Lorsque le monsieur qui m’avait dit ce jour-là « bonjour » puis appelé « Georges, il est revenu » a demandé à faire une ultime déclaration puis a avoué à la barre devant toute la cour abasourdie que la victime était en réalité mon géniteur, le procureur a regretté qu’on ait aboli la peine capitale. Un tel parricide mérite l’échafaud ou le peloton. Je serais juste revenu commettre mon forfait.
Ainsi j’avais tué celui que j’avais mis toute une vie à rechercher pour haïr ; tué celui qui avait condamné ma mère et moi à cette errance d’âmes en peine ! Lui n’ignorait pas mon existence mais n’avait rien entrepris pour moi, ni pour me rechercher encore moins pour me donner un nom. Je ne sais vraiment pas ce que je ressentis en ce moment précis. Une faute ou un devoir accompli ?
La défense n’a rien pu faire. La thèse de l’accident était ridicule devant le parricide. J’ai été condamné à la prison à vie.

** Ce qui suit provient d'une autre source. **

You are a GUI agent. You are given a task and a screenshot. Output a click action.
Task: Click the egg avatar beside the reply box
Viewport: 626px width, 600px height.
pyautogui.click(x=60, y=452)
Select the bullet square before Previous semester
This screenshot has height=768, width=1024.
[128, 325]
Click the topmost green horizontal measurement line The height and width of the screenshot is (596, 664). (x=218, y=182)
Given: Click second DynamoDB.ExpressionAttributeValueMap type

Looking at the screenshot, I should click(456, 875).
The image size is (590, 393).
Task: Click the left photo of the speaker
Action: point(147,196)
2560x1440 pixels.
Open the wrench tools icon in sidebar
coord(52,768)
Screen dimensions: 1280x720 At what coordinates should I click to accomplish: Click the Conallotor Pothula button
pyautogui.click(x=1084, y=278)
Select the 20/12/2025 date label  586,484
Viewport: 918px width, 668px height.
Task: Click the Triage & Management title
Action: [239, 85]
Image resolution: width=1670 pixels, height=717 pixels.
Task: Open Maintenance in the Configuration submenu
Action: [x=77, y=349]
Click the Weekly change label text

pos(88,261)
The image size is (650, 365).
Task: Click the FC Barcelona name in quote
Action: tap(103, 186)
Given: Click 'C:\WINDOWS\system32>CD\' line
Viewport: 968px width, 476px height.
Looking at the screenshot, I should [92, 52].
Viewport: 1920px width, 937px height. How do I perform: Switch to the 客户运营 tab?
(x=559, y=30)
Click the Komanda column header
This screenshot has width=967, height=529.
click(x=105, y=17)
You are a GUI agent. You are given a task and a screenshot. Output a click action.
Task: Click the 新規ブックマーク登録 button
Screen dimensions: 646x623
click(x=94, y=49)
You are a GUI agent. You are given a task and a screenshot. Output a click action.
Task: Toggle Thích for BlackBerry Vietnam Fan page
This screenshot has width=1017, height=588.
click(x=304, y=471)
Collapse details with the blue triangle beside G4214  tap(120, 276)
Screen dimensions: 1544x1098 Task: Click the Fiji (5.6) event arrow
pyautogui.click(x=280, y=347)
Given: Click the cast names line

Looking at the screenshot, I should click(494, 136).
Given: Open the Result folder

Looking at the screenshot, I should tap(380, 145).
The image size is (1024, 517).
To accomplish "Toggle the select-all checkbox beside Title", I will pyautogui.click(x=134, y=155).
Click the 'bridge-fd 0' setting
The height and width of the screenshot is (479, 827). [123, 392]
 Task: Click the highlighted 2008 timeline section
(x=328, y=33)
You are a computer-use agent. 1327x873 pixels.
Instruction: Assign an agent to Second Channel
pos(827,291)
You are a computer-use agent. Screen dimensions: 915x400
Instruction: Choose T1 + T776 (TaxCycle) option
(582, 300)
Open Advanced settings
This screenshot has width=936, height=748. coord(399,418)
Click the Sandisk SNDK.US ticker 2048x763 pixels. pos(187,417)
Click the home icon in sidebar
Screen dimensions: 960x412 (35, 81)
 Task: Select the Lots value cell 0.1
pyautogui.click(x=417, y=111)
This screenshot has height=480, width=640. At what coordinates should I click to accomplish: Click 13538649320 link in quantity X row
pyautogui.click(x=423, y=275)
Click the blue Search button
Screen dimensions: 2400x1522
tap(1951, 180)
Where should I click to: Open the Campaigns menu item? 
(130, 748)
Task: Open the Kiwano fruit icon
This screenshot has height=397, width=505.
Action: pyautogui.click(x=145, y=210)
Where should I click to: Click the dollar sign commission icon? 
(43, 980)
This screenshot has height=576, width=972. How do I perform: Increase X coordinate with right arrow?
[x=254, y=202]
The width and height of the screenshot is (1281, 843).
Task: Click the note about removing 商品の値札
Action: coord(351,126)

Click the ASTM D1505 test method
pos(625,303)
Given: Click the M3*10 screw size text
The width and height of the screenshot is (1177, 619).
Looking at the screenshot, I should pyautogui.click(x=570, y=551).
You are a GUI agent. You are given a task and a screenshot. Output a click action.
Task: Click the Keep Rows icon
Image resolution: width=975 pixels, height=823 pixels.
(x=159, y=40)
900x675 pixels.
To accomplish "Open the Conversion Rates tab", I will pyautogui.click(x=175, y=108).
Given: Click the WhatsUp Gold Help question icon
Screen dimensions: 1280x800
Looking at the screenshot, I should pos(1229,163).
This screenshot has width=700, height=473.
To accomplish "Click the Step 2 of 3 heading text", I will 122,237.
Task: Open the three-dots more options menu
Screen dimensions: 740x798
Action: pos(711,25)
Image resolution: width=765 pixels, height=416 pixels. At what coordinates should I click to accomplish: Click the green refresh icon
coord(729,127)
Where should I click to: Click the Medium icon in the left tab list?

A la sortie du tribunal, alors que les policiers me conduisaient à la fourgonnette, l’avocat s’est avancé vers moi et m’a dit : « tu n’as rien fait pour m’aider. Je ne vais pas en rester là », a-t-il ajouté avec une tape complice sur l’épaule. Les gardes m’ont emmené. En franchissant les portes de la prison, je ne sais plus à combien d’années remonte déjà la dernière fois, j’ai fait le signe de croix et murmuré un « amen » baigné dans la salive que faisait sourdre l’odeur fétide des lieux. J’avais, je crois, atteint le fond et la remontée était désormais impossible.